### PASSAGE TO READ
<<<<
Reconnaissance stream sediment and rock chip sampling has unearthed fresh Rare Earth Elements, or “REE” exploration targets on ASX-listed Venus Metals’ ground east of Carnarvon in WA.
The company said multiple assays exceeding 1,000 parts per million Total Rare Earth Oxides, or “TREO” were recorded at two new sites on the company’s wholly owned ground, with a peak value of 1,470ppm TREO.
It also noted anomalous levels of the rare earth element neodymium, with one stream sediment sample recording 267ppm of neodymium oxide.
Venus Metals has one granted tenement and one application area covering its wholly owned Nardoo Hill West Rare Earth-Tantalum-Niobium project area, located about 350 kilometres east of Carnarvon in WA’s Gascoyne region.
The company’s tenement area is located less than 2km west of eMetals’ Cairn Hill REE anomaly which recorded a peak of 2,700ppm TREO back in July last year.
Unsurprisingly, but significantly the Venus Metals Nardoo Hill West project is located adjacent to eMetal’s Nardoo Hill REE project area. Venus Metals has a 9.14 per cent interest in eMetals after selling Nardoo Hill to eMetals back in March last year for a mixture of cash, scrip and a future royalty.
Located 840km north of Perth, the Nardoo Hill project area overlies the historical Nardoo Hill and Morrissey Hill workings that chased pegmatite-hosted tantalum-lithium-niobium mineralisation. According to historical records, the old workings yielded a tonne of tantalum last century.
Whilst the region’s cluster of rare element pegmatites are the primary targets for Venus, the company’s geologists are also chasing carbonatite related REE mineralisation. This geological setting is similar to the host rock for the Yangibana REE deposit located around 65km northeast of Nardoo Hill West.
According to eMetals, carbonatites generally have higher grades and smaller footprints than broader, lower grade pegmatite geological settings.
Venus Metals is no doubt targeting the economic potential of REE’s in the modern world’s IoT to support the supply chain for magnets, metal alloys, glass, ceramics, electronics, medical imaging and even military applications.
REE are a set of 17 metallic elements on the periodic table. Their widespread use in a range of modern technologies including mobile phones, computer hard drives as well as electric and hybrid cars and military equipment has caused many governments – including the US – to classify them as strategically significant.
Australia’s mining hopefuls are jostling for position to become suppliers of choice for the precious metals, a banner which has, up to now, largely been waved by China.
>>>>
### LISTED ENTRIES
<<<<
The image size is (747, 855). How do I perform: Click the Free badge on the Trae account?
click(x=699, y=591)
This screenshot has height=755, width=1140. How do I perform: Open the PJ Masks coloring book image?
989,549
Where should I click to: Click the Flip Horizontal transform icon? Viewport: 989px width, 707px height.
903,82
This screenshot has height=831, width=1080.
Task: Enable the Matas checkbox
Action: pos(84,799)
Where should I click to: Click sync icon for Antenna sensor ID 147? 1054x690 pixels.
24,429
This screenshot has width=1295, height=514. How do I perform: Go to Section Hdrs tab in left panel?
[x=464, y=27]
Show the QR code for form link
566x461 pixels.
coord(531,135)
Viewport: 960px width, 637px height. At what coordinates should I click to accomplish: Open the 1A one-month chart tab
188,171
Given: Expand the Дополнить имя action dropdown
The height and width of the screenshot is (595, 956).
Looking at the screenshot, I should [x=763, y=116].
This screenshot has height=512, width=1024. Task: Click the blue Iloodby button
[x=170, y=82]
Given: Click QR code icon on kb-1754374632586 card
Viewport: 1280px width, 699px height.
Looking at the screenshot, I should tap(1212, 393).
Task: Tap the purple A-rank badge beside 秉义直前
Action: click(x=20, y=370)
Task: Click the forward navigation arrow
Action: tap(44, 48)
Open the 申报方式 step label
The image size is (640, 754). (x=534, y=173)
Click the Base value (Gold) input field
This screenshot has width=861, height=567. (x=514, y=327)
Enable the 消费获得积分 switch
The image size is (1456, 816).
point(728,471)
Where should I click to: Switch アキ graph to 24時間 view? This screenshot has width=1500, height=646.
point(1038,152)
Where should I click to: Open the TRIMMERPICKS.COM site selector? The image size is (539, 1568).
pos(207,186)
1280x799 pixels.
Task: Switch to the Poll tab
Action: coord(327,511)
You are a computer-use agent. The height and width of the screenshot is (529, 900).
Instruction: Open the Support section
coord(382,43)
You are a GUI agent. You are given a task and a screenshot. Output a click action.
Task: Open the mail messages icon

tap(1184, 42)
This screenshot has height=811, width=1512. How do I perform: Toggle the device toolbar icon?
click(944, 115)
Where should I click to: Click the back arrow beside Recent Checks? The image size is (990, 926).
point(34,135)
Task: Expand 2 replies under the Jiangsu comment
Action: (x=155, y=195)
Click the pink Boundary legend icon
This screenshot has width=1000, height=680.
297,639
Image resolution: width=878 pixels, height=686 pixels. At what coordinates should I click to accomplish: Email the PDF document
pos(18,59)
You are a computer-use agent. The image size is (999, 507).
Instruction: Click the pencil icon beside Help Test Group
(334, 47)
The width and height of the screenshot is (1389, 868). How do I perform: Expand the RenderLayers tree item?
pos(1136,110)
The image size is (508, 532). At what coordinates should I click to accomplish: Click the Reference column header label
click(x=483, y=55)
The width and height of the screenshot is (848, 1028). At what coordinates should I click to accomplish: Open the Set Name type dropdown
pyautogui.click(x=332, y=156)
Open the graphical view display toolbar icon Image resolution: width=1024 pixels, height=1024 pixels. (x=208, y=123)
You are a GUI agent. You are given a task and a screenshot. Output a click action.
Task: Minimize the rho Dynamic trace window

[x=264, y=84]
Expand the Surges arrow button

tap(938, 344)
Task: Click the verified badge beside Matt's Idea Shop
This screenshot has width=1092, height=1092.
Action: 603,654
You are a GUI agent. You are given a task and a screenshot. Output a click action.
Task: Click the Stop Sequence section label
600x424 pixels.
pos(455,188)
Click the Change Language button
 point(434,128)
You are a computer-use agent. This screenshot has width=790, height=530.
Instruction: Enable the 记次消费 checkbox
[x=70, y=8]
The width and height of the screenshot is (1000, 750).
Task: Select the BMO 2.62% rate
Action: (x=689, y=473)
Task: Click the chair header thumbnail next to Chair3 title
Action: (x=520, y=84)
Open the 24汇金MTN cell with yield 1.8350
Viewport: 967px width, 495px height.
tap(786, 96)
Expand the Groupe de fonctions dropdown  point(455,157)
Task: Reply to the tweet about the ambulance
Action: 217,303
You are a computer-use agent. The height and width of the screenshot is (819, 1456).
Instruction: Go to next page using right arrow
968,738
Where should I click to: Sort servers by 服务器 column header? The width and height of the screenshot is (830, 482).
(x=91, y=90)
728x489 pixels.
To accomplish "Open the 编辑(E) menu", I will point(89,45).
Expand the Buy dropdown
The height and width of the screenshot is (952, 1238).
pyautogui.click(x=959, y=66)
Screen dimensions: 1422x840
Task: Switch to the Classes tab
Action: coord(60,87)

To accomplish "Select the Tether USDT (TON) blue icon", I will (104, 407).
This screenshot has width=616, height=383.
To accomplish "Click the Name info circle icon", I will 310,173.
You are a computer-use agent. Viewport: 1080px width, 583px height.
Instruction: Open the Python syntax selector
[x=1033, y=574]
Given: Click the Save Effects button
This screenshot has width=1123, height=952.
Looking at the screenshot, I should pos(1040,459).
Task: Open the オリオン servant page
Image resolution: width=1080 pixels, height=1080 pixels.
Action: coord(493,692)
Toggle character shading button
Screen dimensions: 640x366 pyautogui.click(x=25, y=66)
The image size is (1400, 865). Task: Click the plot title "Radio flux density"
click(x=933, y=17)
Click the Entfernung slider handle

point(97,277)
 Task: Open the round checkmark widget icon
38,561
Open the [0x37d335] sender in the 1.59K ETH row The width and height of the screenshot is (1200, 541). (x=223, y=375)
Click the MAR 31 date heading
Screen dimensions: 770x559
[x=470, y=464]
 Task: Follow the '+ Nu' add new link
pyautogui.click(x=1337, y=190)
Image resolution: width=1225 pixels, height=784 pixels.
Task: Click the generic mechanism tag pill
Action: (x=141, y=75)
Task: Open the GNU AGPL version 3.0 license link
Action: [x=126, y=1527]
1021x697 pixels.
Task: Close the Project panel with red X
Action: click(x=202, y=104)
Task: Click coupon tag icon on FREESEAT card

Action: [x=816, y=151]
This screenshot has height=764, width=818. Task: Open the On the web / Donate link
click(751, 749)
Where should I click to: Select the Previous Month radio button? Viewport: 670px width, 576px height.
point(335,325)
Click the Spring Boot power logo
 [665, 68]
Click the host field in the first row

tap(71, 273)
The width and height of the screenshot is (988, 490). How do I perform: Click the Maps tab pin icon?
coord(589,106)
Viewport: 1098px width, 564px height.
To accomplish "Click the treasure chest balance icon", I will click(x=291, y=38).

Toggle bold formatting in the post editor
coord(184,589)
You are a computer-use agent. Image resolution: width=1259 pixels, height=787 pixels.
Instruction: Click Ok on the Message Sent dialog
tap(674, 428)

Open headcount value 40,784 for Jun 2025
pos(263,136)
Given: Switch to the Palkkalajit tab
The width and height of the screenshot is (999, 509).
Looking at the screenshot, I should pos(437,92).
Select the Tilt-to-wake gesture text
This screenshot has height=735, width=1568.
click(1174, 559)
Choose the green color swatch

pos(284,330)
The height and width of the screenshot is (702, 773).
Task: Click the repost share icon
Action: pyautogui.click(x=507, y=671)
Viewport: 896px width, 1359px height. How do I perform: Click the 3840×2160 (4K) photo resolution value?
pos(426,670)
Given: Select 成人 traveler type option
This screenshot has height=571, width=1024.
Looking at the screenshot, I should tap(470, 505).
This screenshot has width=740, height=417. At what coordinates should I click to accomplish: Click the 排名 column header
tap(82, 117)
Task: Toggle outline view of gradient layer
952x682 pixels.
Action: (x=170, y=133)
>>>>
### ASSIGNED TASK 1
Copy the part of the article on Venus Metals' rare earth finds from "Venus Metals has one" up to and including "a future royalty.".
### ASSIGNED TASK 2
According to the article on Venus Metals' rare earth finds, what percentage interest does Venus Metals hold in eMetals?

### ANSWER AREA 1
Venus Metals has one granted tenement and one application area covering its wholly owned Nardoo Hill West Rare Earth-Tantalum-Niobium project area, located about 350 kilometres east of Carnarvon in WA’s Gascoyne region.
The company’s tenement area is located less than 2km west of eMetals’ Cairn Hill REE anomaly which recorded a peak of 2,700ppm TREO back in July last year.
Unsurprisingly, but significantly the Venus Metals Nardoo Hill West project is located adjacent to eMetal’s Nardoo Hill REE project area. Venus Metals has a 9.14 per cent interest in eMetals after selling Nardoo Hill to eMetals back in March last year for a mixture of cash, scrip and a future royalty.

### ANSWER AREA 2
9.14 percent.